## WHAT YOU WILL DO
Among the entries below, extract exactly the lines that run from the one with "Viewport: 1501px width, 812px height." through the one with "Viewport: 506px width, 449px height.", both ends included.

## SUPPLIED DATA
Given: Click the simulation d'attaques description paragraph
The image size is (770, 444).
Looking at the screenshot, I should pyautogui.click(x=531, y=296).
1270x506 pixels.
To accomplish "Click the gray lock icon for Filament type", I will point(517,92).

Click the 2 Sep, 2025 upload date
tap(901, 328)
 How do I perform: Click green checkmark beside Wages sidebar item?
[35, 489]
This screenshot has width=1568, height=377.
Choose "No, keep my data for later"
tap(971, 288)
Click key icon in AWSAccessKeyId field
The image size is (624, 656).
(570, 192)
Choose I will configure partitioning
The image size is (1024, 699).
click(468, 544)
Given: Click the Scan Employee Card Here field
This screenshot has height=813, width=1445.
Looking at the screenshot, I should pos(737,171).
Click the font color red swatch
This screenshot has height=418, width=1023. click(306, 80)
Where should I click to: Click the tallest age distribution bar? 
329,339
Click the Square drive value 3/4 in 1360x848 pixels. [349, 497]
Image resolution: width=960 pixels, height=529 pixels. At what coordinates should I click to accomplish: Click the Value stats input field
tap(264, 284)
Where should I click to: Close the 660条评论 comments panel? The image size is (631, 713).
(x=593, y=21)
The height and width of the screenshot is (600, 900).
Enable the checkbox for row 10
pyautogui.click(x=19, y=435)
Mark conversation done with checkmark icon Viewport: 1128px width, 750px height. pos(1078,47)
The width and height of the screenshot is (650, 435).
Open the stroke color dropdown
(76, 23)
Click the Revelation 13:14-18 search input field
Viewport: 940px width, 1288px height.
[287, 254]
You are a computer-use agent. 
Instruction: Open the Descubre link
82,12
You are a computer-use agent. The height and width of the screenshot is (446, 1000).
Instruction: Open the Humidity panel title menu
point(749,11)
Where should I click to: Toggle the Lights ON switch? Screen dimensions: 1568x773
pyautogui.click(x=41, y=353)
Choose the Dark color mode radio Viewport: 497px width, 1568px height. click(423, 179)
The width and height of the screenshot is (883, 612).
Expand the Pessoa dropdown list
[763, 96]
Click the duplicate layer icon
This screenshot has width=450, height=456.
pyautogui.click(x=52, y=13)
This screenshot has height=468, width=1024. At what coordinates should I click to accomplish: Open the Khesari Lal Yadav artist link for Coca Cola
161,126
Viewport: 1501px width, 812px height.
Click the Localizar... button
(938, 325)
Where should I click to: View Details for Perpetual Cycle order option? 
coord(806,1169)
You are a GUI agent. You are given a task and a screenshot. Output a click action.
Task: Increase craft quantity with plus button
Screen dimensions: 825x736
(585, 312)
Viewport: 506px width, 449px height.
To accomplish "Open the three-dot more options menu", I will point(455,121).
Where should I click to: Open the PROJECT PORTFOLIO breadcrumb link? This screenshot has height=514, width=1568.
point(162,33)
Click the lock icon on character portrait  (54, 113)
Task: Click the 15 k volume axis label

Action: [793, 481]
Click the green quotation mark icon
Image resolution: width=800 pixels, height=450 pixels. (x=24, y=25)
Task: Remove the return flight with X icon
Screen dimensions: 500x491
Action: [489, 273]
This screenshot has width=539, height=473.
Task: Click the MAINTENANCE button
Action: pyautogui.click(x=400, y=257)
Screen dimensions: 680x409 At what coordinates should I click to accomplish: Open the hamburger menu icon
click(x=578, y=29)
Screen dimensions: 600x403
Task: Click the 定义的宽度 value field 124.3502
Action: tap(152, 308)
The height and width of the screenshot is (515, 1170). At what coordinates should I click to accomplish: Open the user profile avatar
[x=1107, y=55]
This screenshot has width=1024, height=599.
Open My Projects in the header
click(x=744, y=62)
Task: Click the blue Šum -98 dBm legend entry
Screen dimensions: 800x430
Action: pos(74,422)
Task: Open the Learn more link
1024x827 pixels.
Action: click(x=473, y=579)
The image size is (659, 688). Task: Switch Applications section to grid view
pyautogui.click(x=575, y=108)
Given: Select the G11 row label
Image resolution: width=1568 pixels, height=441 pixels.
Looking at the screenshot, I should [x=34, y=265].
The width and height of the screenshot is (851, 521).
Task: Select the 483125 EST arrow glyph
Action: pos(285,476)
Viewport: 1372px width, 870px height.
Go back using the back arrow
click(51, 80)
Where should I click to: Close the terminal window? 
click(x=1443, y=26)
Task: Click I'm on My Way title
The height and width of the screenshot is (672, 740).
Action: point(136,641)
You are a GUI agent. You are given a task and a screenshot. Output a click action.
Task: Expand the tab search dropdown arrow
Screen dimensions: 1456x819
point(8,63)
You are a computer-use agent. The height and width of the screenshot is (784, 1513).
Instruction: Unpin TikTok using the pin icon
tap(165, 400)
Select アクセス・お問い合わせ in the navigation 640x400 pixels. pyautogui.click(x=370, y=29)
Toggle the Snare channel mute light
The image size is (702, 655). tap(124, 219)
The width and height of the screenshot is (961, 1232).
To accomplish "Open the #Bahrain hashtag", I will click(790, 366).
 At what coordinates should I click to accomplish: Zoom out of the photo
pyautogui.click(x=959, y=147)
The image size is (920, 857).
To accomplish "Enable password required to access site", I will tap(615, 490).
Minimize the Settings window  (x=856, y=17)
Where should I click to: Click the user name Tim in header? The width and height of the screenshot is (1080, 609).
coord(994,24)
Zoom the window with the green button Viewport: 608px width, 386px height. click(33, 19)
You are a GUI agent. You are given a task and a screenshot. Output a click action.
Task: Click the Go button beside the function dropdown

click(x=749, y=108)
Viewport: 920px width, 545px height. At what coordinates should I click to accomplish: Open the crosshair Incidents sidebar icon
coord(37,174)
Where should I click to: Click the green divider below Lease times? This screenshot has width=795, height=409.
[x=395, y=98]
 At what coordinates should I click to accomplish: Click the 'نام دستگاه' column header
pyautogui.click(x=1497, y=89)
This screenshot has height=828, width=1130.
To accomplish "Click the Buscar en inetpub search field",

## SOLUTION TO THIS PROBLEM
Viewport: 1501px width, 812px height.
Click the Localizar... button
(938, 325)
Where should I click to: View Details for Perpetual Cycle order option? 
coord(806,1169)
You are a GUI agent. You are given a task and a screenshot. Output a click action.
Task: Increase craft quantity with plus button
Screen dimensions: 825x736
(585, 312)
Viewport: 506px width, 449px height.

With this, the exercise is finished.